Claims 1-20 are rejected under 35 U.S.C. 102(a)(1) as being anticipated by Balakrishnan et al. (US 2022/0005457).

Claim 1,
Balakrishnan teaches a method for training a speech spectrum generation model, the method comprising: inputting a first text sequence into the speech spectrum generation model to generate an analog spectrum sequence corresponding to the first text sequence, and to obtain a first loss value of the analog spectrum sequence according to a preset loss function; inputting the analog spectrum ([Fig. 8] [0019] [0072-0081] training a text-to-speech (TTS) system (e.g., neural network) and an automatic speech recognition (ASR) system (e.g., neural network) using a generative adversarial network technique; training system receiving a first text sample as input to a TTS neural network; the TTS neural network may generate a first audio sample representing the first text sample (the decoded mel spectrogram may be the audio sample representing the text sample); the ASR neural network may generate a second text sample representing the first audio sample; the decoded mel spectrogram from the TTS neural network 125 may be provided to the ASR neural network 130; the training system may calculate a first loss; the training system may calculate a second loss; the training system may train the TTS neural network by adjusting parameters of the TTS neural network based at least in part on the first and second losses; the training system may feed the first and second losses back into the TTS neural network 125; the TTS neural network 125 may adjust parameters of the text encoder 215 and the audio decoder 220 to minimize the loss values from the loss functions on future executions of the TTS neural network 125).

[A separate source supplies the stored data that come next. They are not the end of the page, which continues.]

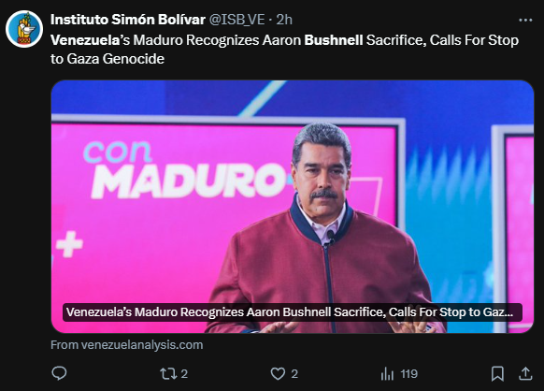Viewport: 544px width, 391px height.
Task: Bookmark this tweet
Action: pyautogui.click(x=497, y=374)
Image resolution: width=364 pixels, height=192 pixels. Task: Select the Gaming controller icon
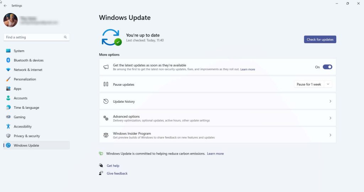pyautogui.click(x=8, y=117)
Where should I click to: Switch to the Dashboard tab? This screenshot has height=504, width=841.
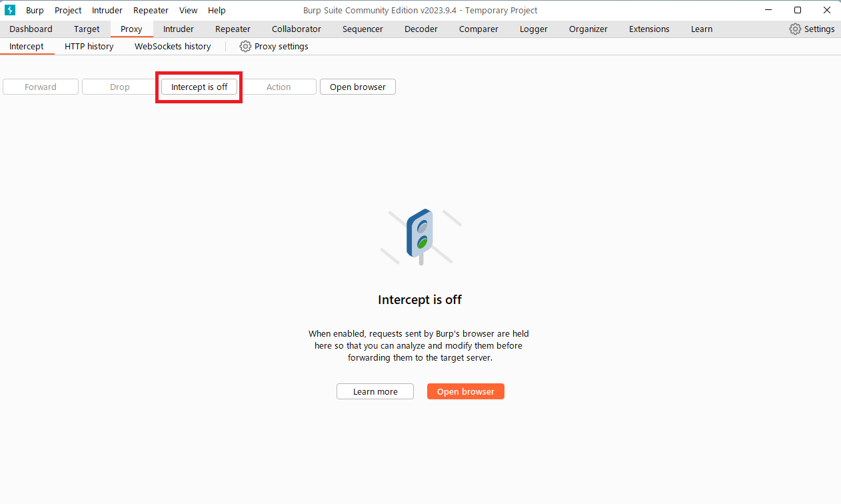click(31, 29)
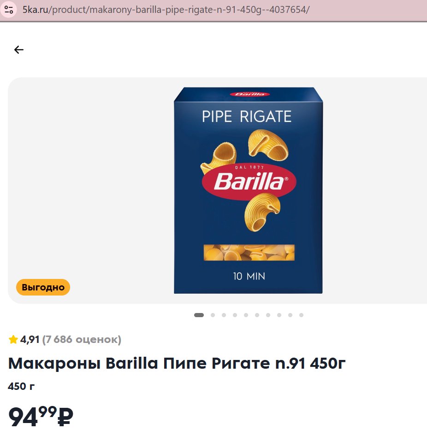This screenshot has height=429, width=427.
Task: Open the 7 686 оценок reviews link
Action: click(x=82, y=340)
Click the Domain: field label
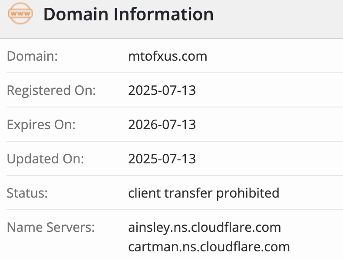The image size is (343, 260). click(33, 56)
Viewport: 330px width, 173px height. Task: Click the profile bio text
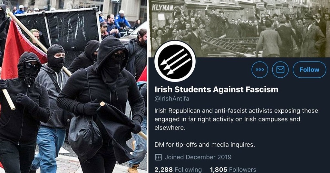[x=236, y=119]
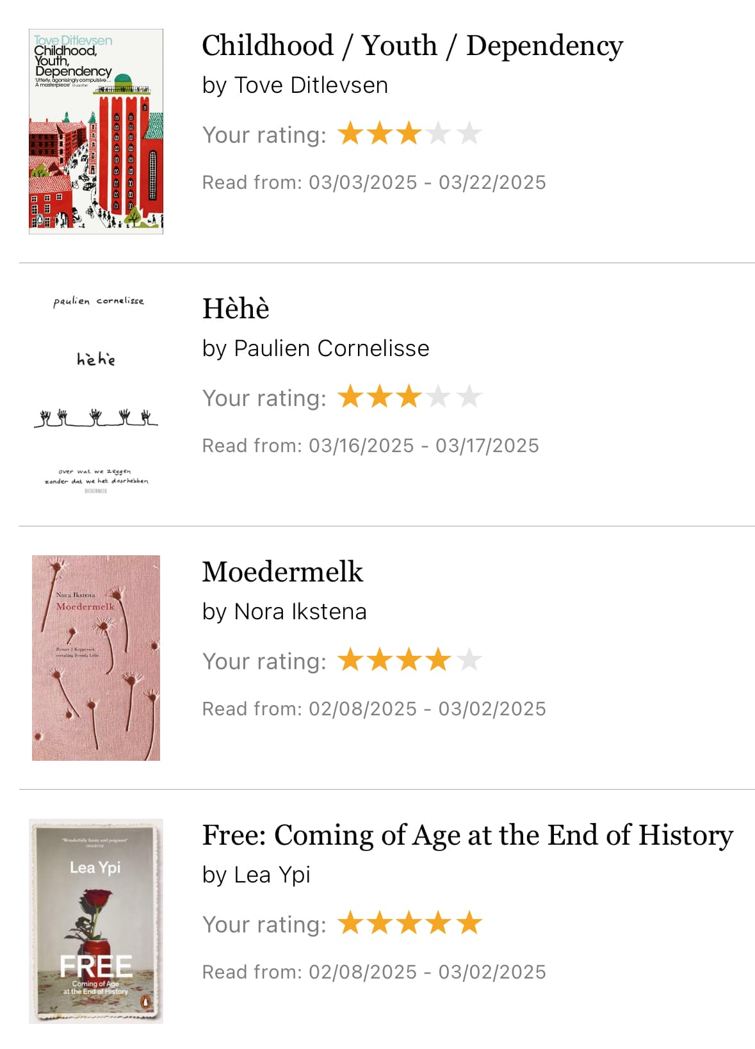Viewport: 755px width, 1049px height.
Task: Open the Childhood / Youth / Dependency title
Action: point(412,46)
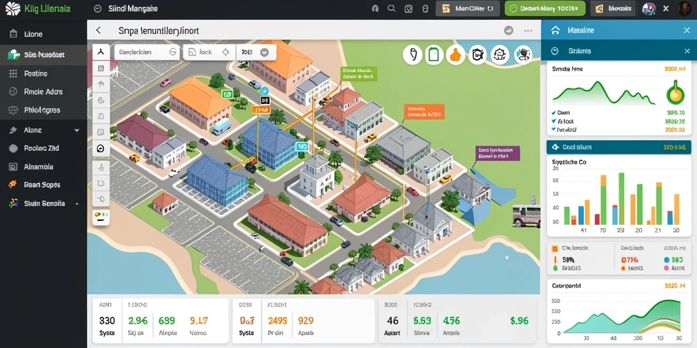Click the green status button in top bar
The image size is (697, 348).
545,8
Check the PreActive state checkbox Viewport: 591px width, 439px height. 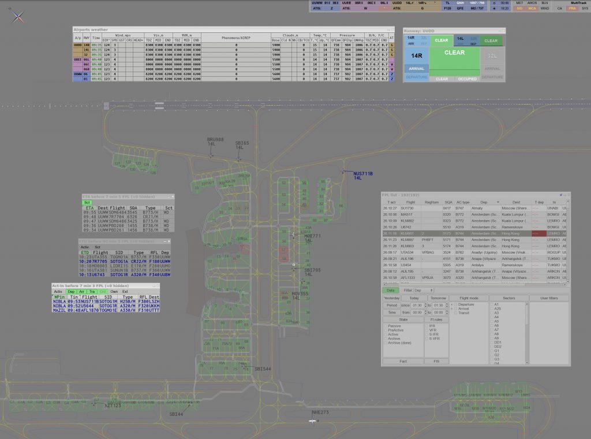[x=386, y=330]
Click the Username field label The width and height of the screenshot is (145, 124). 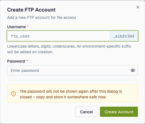pyautogui.click(x=16, y=27)
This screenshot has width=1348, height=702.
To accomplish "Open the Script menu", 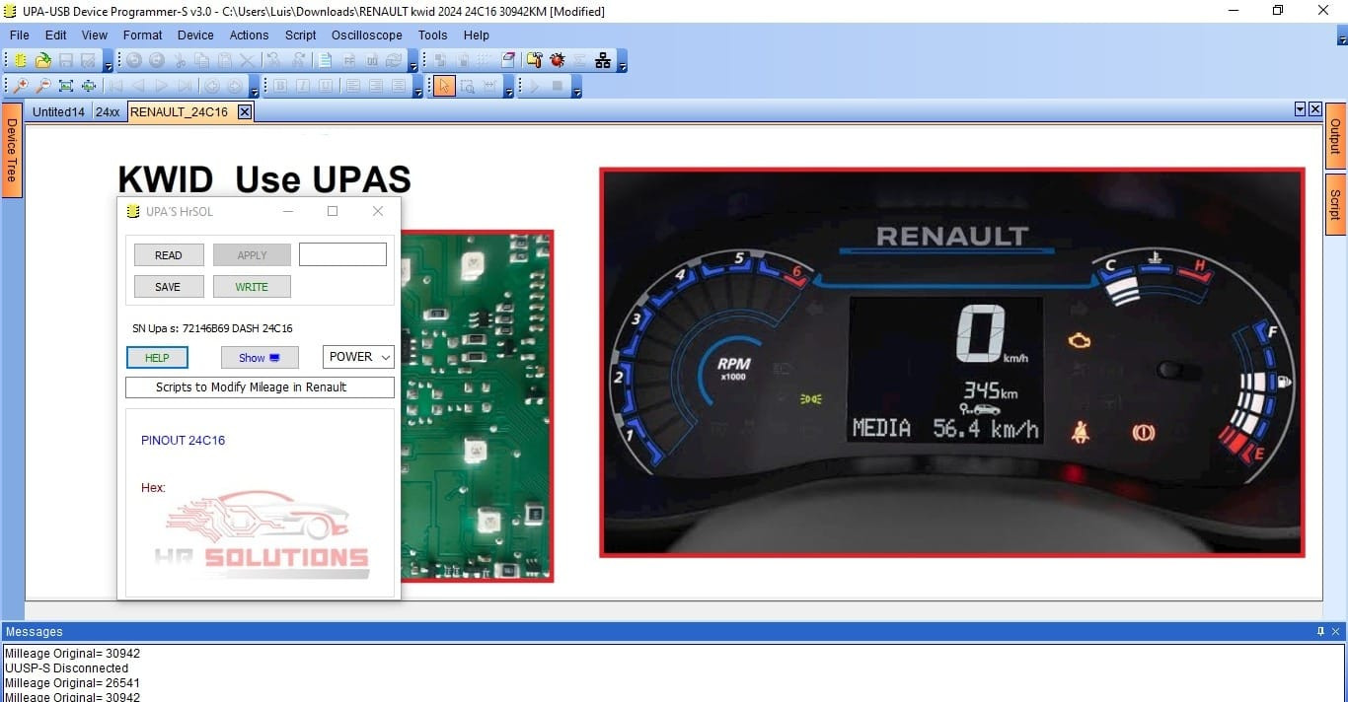I will 301,35.
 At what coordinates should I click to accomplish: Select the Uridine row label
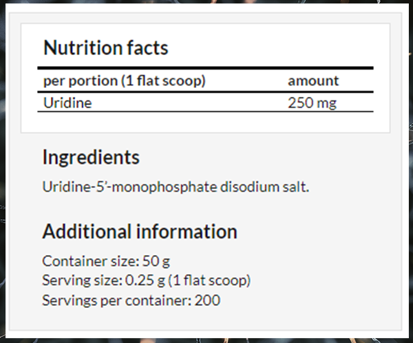click(x=67, y=102)
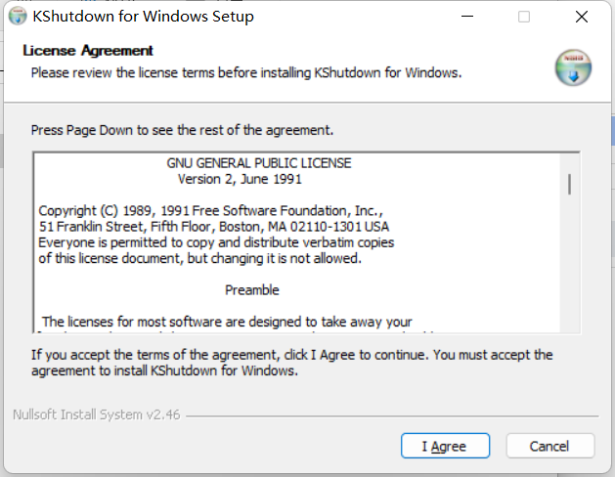Click the "Nullsoft Install System v2.46" branding text
615x477 pixels.
click(x=98, y=414)
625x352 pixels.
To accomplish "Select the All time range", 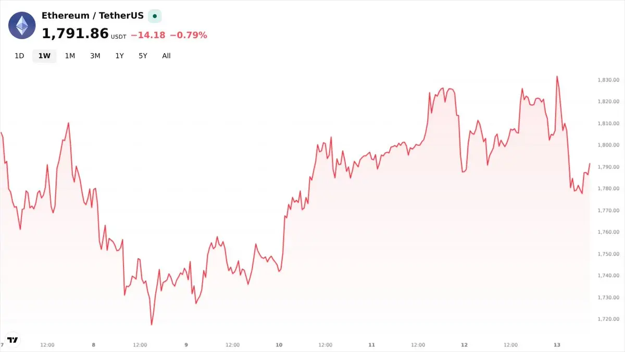I will 166,56.
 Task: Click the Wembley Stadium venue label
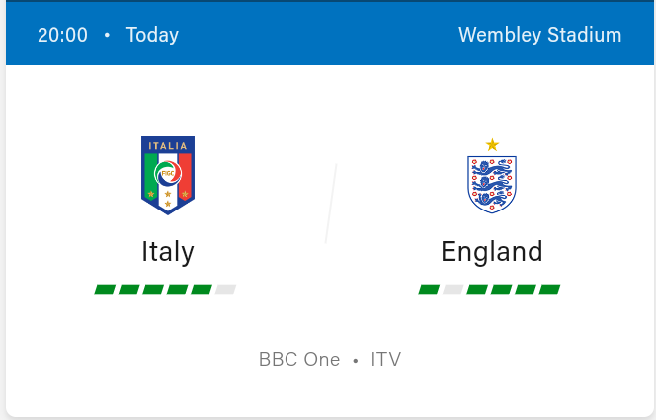point(539,35)
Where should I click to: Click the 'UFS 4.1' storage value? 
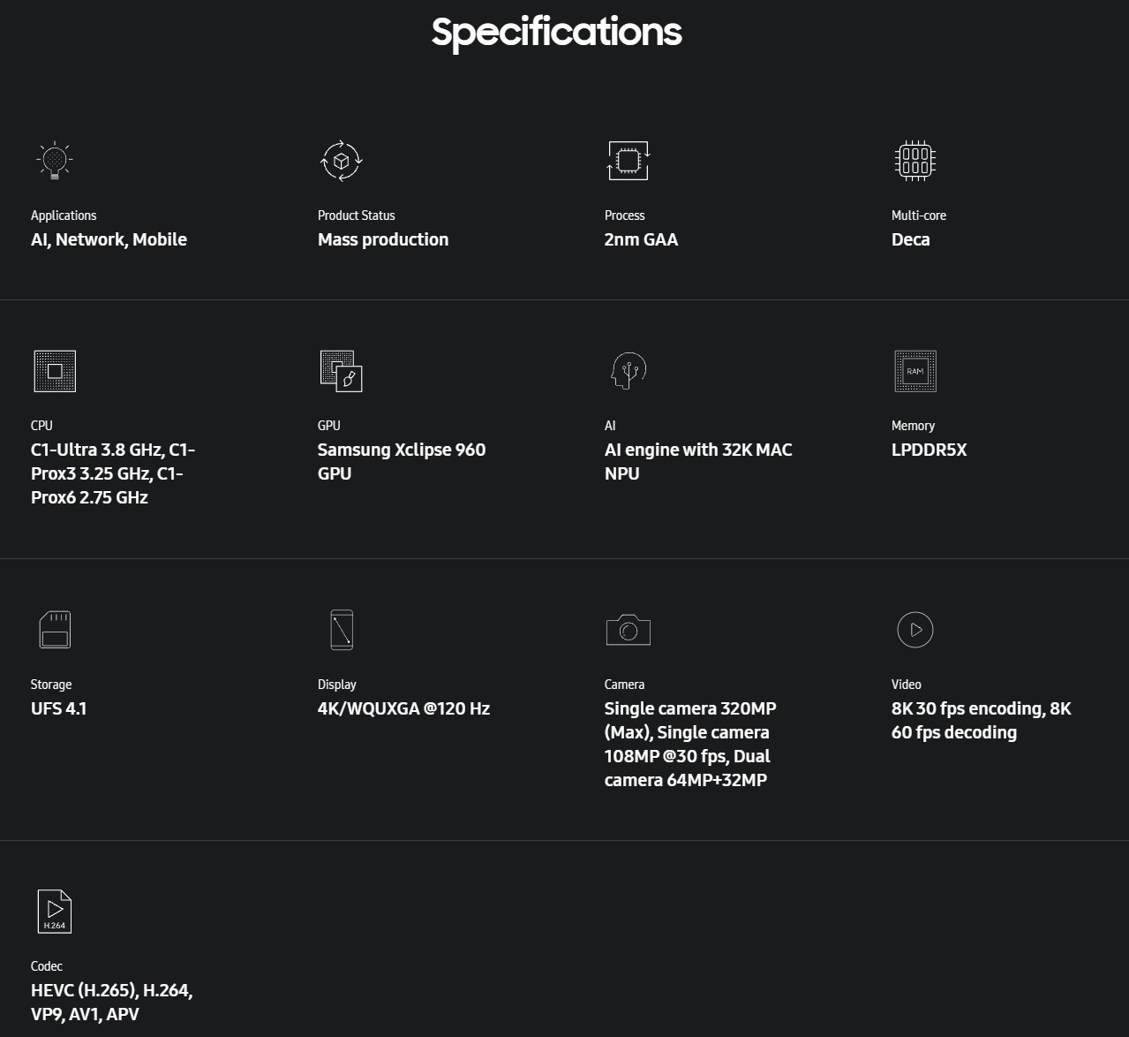click(x=59, y=708)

Claims 8 and 15 contains subject matter similar to claim 1, and thus is rejected under similar rationale.

Claim 2,
Balakrishnan further teaches the method according to claim 1, wherein prior to inputting the analog spectrum sequence corresponding to the first text sequence into the adversarial loss function model to obtain the second loss value of the analog spectrum sequence, the method further comprises: ([Figs. 7-8] [0031-0032] [0077-0079] claim 2 refers to using additional training data, a second text sequence, for training the TTS model; the audio GAN loss subsystem 150 receives the output from the audio discriminator 135 and the mel spectrogram from the audio embedder 120 that is the “real” mel spectrogram; the audio GAN loss subsystem 150 then uses the difference between the audio discriminator 135 results and the mel spectrogram to generate a loss used to train the audio discriminator 135 and the TTS neural network 125 components; at step 830 the ASR neural network may generate a third text sample representing the second audio sample; at step 835 the TTS neural network may generate a third audio sample representing the third text sample; for example, the decoded text embedding may be fed into the TTS neural network 125; the decoded mel spectrogram may be the third audio sample; at step 840 the training system may calculate a second loss based on the difference between the second audio sample and the third audio sample; the audio loss cycle 2 subsystem 160 may calculate the second loss based on the difference between the mel spectrogram created by the audio embedder 120 from the audio sample obtained from the audio corpus 110 and the decoded mel spectrogram generated by the TTS neural network 125 from the decoded text embedding generated by the ASR neural network 130 from the original audio sample).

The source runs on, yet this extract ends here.